Among the operated patients, 8 patients (19.0%) with RCC and 6 patients (16.2%) with LCC developed a recurrence after colectomy (p = 0.74). Regarding the location of metastases, liver metastases (66.7% vs 60.0%, p = 0.7) and peritoneal carcinomatosis (33.3% vs 20.0%, p = 0.7) were more frequent for LCC, while pulmonary location was more frequent for the RCC (20.0% vs 0%, p = 0.7) (table 1).
Survival analysis of RCC and LCC after colectomy
The OS rate at 5 years was 83.3% for RCC and 94.6% for LCC (p = 0.1). Patients with LCC showed higher survival time (69.4 ± 10.1 (45 – 83.8) vs 60.7 ± 16.1 (4 – 84), p = 0.01) than those with RCC. For PFS, the median duration was 57.7 months for RCC and 66.3 months for LCC. Patients with LCC had a higher 5-year OS (figure 3-A) and PFS (figure 3-B) than patients with RCC (p= 0.296 for OS and p = 0.380 for PFS).
Figure 3. Kaplan-Meier curves of OS (A) and PFS (B) of RCC and LCC after curative surgery, at any stage.
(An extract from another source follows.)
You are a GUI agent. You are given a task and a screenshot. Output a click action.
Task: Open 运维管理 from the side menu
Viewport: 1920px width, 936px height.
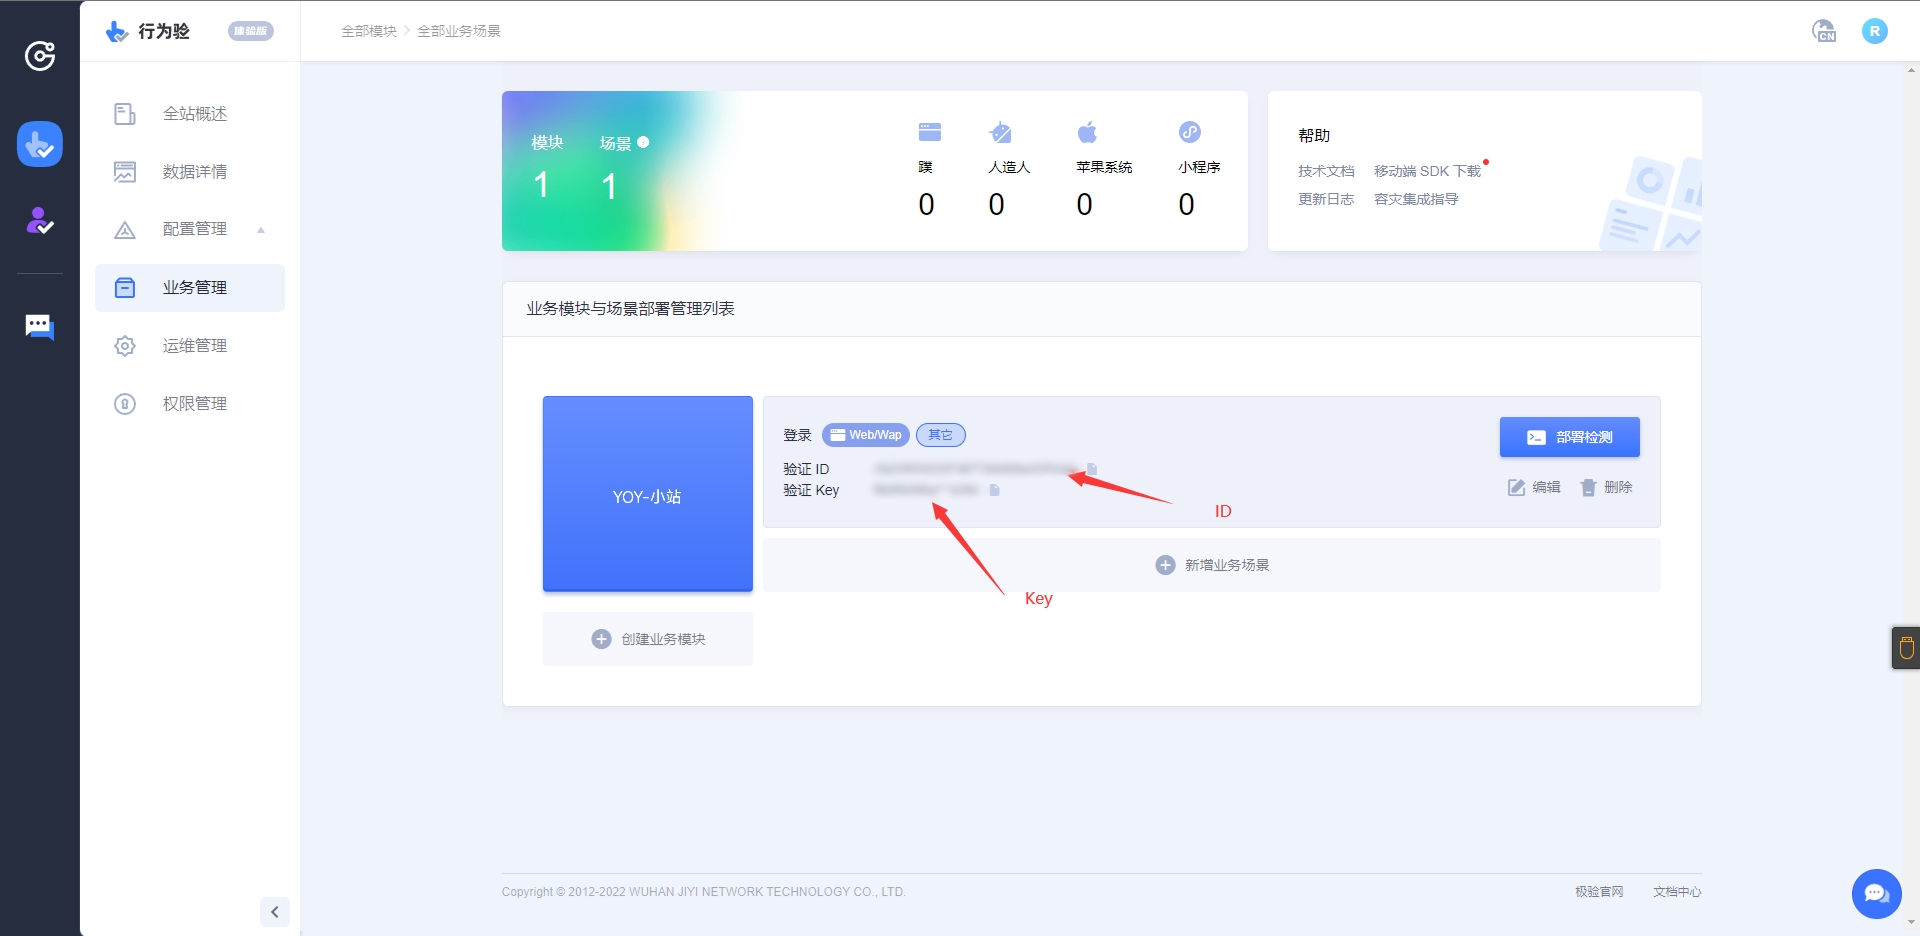[195, 345]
Impact of cancer grade on survival after colectomy
Concerning the distribution by grades and the impact on survival after colectomy, the median 5-year survival was 68.8 months for grades 1 and 2 tumors and 48.7 months for grades 3 and 4 tumors (p < 0.001). Figure 4 represents a box plot showing the difference in survival between the 2 groups of grades.
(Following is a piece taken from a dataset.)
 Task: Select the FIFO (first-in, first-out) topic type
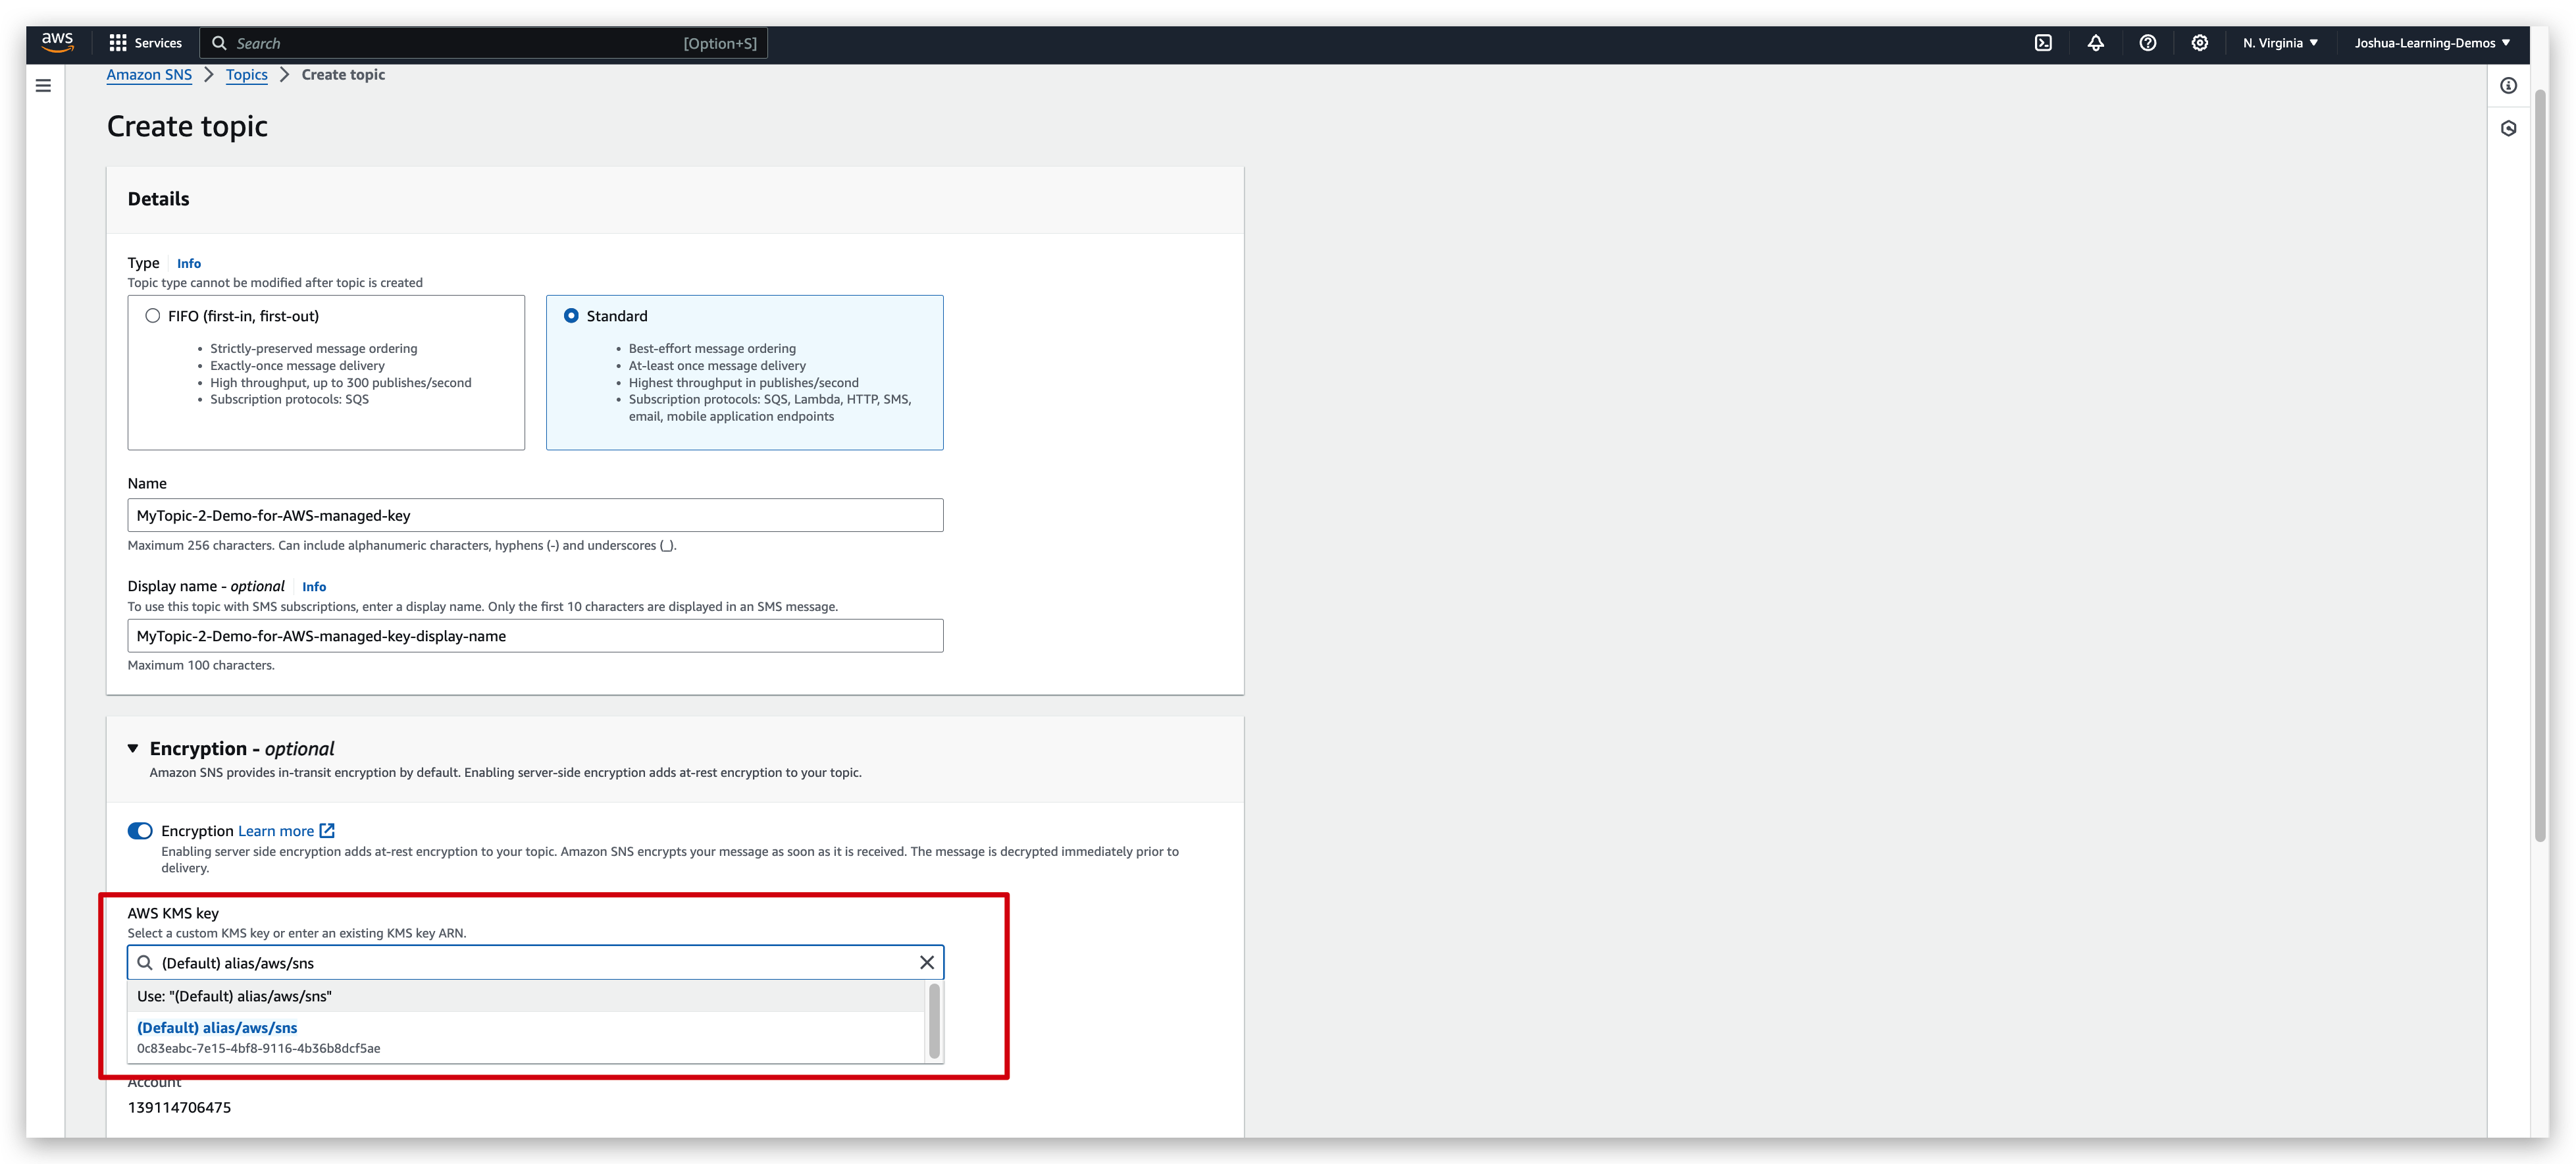152,315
Figure 4: Box plot showing median survival in months as a function of cancer grades at the time of colectomy.
Impact of tumor size on survival after colectomy
Regarding the impact of tumor size at the time of colectomy on survival, we obtained a weak negative correlation with a correlation coefficient equal to -0.2. This result is represented by a scatterplot (figure 5) showing a non-significant correlation (p = 0.09).
Figure 5: Scatterplot showing the relationship between tumor size at the time of colectomy and median survival in months.
Impact of patient age at colectomy on survival after colectomy
By studying the impact of the patient's age at the time of colectomy on survival, we obtained a moderate negative correlation with a correlation coefficient equal to -0.1. This result is represented by a scatterplot (figure 6) showing a non-significant correlation (p = 0.60).
Figure 6: Scatterplot showing the association between patient age at colectomy and survival in months.
Impact of different tumor factors on survival after colectomy
The presence of lymphatic, vascular or perineural invasion at the time of colectomy was associated with a lower median survival at 5 years (table 2). This association was significant for vascular invasion only (p = 0.02).
Table 2: Association between survival and various tumor factors. Values are presented as mean ± standard deviation. The values in bold are those considered significant for a p value less than 0.05.
Impact of taking adjuvant treatment on survival after colectomy
Patients with stage II CC who received adjuvant CT had a higher 5-year OS (figure 7-A) and PFS (figure 7-B) than patients with stage II CC who didn’t receive CT (p= 0.287 for OS and p = 0.206 for PFS).
Figure 7: Kaplan-Meier curves of OS (A) and PFS (B) of stage II CC depending on taking adjuvant CT.